Applications and Use

De Forest continued to manufacture and supply Audions to the US Navy up until the early 1920s, for maintenance of existing equipment, but elsewhere they were regarded as well and truly obsolete by then. It was the vacuum triode that made practical radio broadcasts a reality.

Prior to the introduction of the Audion, radio receivers had used a variety of detectors including coherers, barretters, and crystal detectors. The most popular crystal detector consisted of a small piece of galena crystal probed by a fine wire commonly referred to as a "cat's-whisker detector". They were very unreliable, requiring frequent adjustment of the cat's whisker and offered no amplification. Such systems usually required the user to listen to the signal though headphones, sometimes at very low volume, as the only energy available to operate the headphones was that picked up by the antenna. For long distance communication huge antennas were normally required, and enormous amounts of electrical power had to be fed into the transmitter.

The Audion was a considerable improvement on this, but the original devices could not provide any subsequent amplification to what was produced in the signal detection process. The later vacuum triodes allowed the signal to be amplified to any desired level, typically by feeding the amplified output of from triode into the grid of the next, eventually providing more than enough power to drive a full-sized speaker. Apart from this, they were able to amplify the incoming radio signals prior to the detection process, making it work much more efficiently.

Vacuum tubes could also be used to make superior radio transmitters.

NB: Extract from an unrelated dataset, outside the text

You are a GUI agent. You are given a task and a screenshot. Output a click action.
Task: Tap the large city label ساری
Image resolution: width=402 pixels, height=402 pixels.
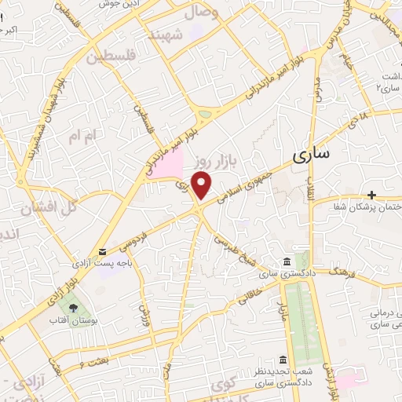click(311, 155)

The combination of much more efficient transmitters and much more sensitive receivers revolutionized radio communication during World War I.

By the late 1920s such "tube radios" began to become a fixture of most Western world households, and remained so until the introduction of transistor radios in the mid 1950s.

In modern electronics, the vacuum tube has been largely superseded by solid state devices such as the transistor, invented in 1947 and implemented in integrated circuits in 1959, although vacuum tubes remain to this day in high-powered transmitters, as well as in television sets and computer monitors as the cathode ray tube display.